BEGIN EXTRACTED ENTRIES

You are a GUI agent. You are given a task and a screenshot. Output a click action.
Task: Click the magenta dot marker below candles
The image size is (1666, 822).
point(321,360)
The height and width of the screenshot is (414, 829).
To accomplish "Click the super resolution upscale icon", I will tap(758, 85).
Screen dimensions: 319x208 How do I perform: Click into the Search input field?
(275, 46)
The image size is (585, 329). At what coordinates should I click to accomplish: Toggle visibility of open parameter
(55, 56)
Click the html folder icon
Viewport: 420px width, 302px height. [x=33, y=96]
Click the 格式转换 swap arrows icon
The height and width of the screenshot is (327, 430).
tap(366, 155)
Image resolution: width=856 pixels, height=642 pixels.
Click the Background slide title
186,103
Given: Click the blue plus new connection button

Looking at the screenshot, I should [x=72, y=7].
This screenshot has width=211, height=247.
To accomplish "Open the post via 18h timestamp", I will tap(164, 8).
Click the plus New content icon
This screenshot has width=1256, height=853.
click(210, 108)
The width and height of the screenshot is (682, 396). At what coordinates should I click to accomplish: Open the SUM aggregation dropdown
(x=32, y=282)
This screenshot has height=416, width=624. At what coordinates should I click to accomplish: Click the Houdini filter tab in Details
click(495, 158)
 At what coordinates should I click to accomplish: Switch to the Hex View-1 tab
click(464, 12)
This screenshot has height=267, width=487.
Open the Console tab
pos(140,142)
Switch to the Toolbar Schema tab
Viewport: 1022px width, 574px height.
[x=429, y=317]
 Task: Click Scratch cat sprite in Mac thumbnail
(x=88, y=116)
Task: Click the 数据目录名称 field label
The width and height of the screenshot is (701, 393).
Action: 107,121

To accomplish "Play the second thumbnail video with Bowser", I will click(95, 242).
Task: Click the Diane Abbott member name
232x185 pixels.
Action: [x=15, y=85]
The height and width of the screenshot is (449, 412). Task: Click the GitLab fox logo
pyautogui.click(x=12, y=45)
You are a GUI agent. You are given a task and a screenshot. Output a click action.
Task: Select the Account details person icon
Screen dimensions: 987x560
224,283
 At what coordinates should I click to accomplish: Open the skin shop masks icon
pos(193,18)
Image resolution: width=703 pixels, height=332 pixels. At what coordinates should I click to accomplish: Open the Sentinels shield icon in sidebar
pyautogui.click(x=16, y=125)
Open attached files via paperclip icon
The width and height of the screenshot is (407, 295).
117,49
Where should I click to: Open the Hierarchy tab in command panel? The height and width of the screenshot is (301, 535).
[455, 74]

END EXTRACTED ENTRIES

**PROBLEM DESCRIPTION:** Go line by line through the data and copy any that contain "will".

**WORKED SOLUTION:**
To accomplish "Click the super resolution upscale icon", I will tap(758, 85).
To accomplish "Open the post via 18h timestamp", I will tap(164, 8).
To accomplish "Play the second thumbnail video with Bowser", I will click(95, 242).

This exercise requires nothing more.